— А что вы делали?

— Да то же, что и раньше.

— Что именно?

— Штаны протирал.

— Почему?

— Рыба-то не клевала, какой резон был мне торчать там? Вытащил крючки и отправился восвояси.

— Сообщили полиции о том, что видели?

— Только после того, как услыхал про убийство.

— Когда это было?

— Во вторник. Услыхал по радио. Сразу подумал: может, это то самое, что видел на пляже в понедельник ночью?
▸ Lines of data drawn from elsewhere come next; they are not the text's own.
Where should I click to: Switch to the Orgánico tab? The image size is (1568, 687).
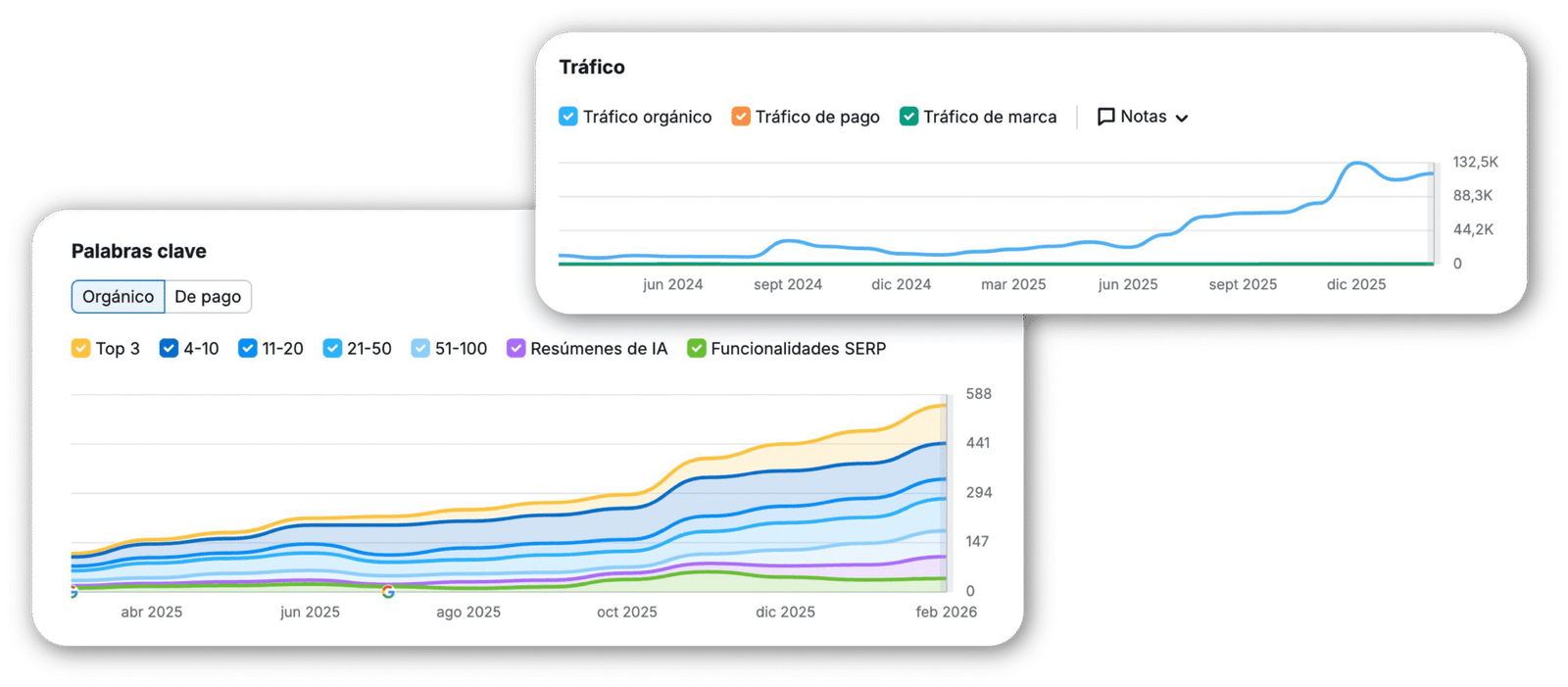pos(118,297)
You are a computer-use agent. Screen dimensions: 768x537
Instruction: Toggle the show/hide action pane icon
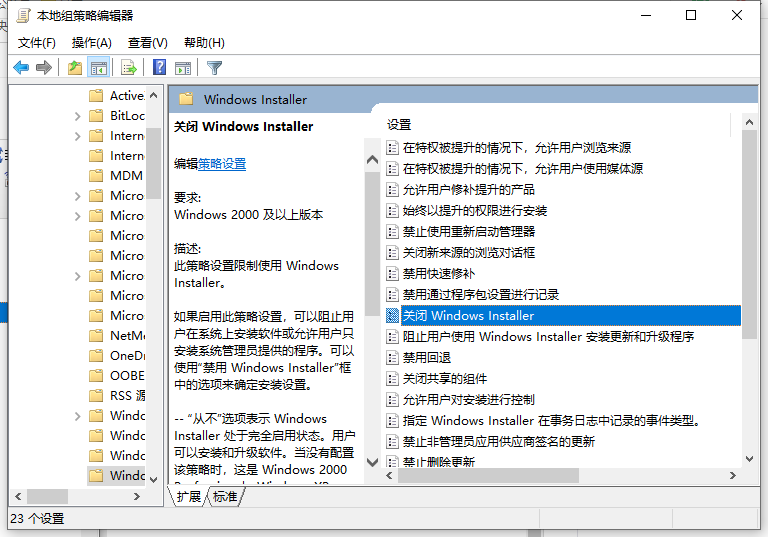click(183, 68)
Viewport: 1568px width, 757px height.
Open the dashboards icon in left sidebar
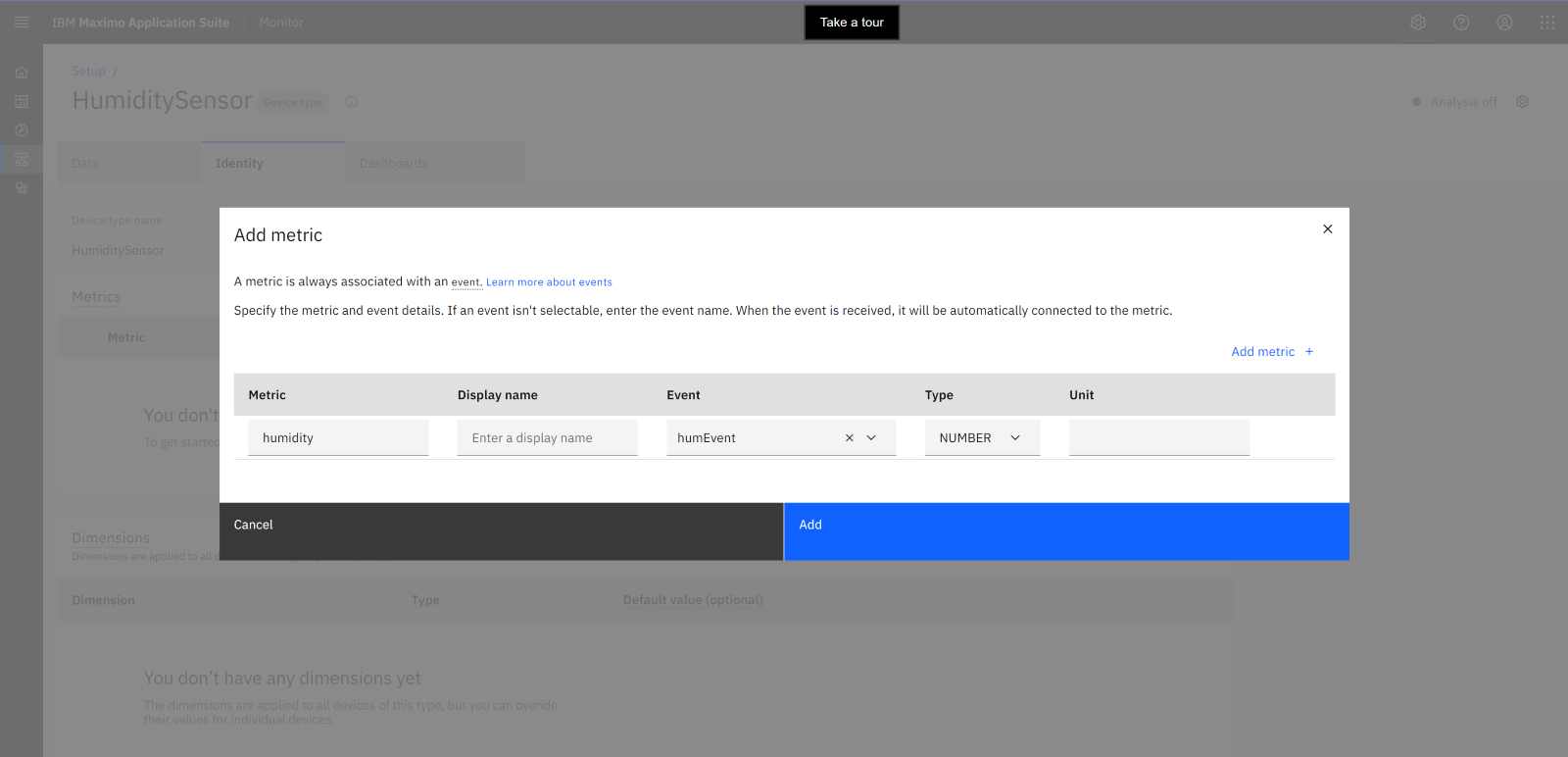click(22, 101)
— Но огня на берегу вы не видели?

— Нет.

— Ни после того, как заметили людей на берегу, ни в то время, как уплывали оттуда?
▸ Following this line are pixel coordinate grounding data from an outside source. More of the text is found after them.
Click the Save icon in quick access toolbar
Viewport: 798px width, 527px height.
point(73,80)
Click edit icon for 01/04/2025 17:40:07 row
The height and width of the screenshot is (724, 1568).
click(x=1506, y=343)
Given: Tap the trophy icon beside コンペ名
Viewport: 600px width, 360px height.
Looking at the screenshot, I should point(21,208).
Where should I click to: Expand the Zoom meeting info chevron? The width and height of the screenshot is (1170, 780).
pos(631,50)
— Не-а. Я-то плыл на юг. А они передвигались к северу, к павильону, — знаете, где потом нашли ее тело.

— Мистер Джексон, я попросил бы вас прийти в мою контору, чтобы повторить под присягой все, что вы только что рассказали мне. Вы не против того, чтобы подписать свои показания?

— Нисколечко. Не стану я помогать вашему парню. Видел его там, на пляже, слышал, как он обзывал ее всякими грязными именами, слышал, как он бил ее, видел, как волок по песку. Я точно видел Харпера, и никого другого, и присягну в этом на Библии.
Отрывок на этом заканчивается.